In 2000, there were 410 households, out of which 30.0% had children under the age of 18 living with them, 32.4% were married couples living together, 31.2% had a female householder with no husband present, and 27.1% were non-families. 22.0% of all households were made up of individuals, and 7.3% had someone living alone who was 65 years of age or older. The average household size was 3.07 and the average family size was 3.52.

In 2000, in the CDP, the population was spread out, with 30.8% under the age of 18, 8.4% from 18 to 24, 27.6% from 25 to 44, 21.6% from 45 to 64, and 11.7% who were 65 years of age or older. The median age was 35 years. For every 100 females, there were 89.9 males. For every 100 females age 18 and over, there were 86.3 males.

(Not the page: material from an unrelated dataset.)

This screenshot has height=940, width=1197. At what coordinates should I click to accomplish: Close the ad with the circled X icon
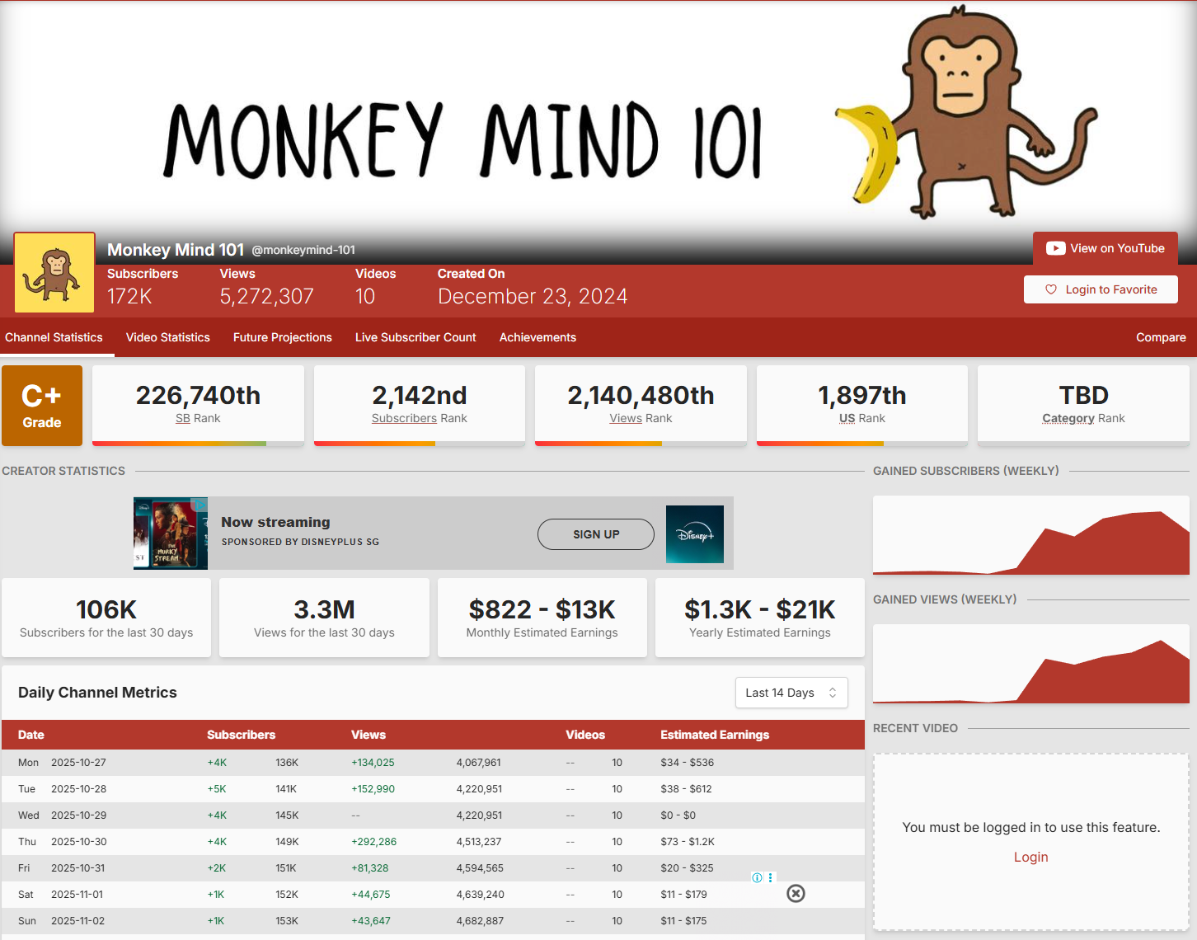click(x=796, y=894)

In 2000, the median income for a household in the CDP was $23,516, and the median income for a family was $26,528. Males had a median income of $21,583 versus $18,581 for females. The per capita income for the CDP was $11,359. About 24.9% of families and 28.5% of the population were below the poverty line, including 48.5% of those under age 18 and 19.5% of those age 65 or over.

As of 2000, English was the first language for 97.82% of all residents, while Spanish was the mother tongue for 2.17% of the population.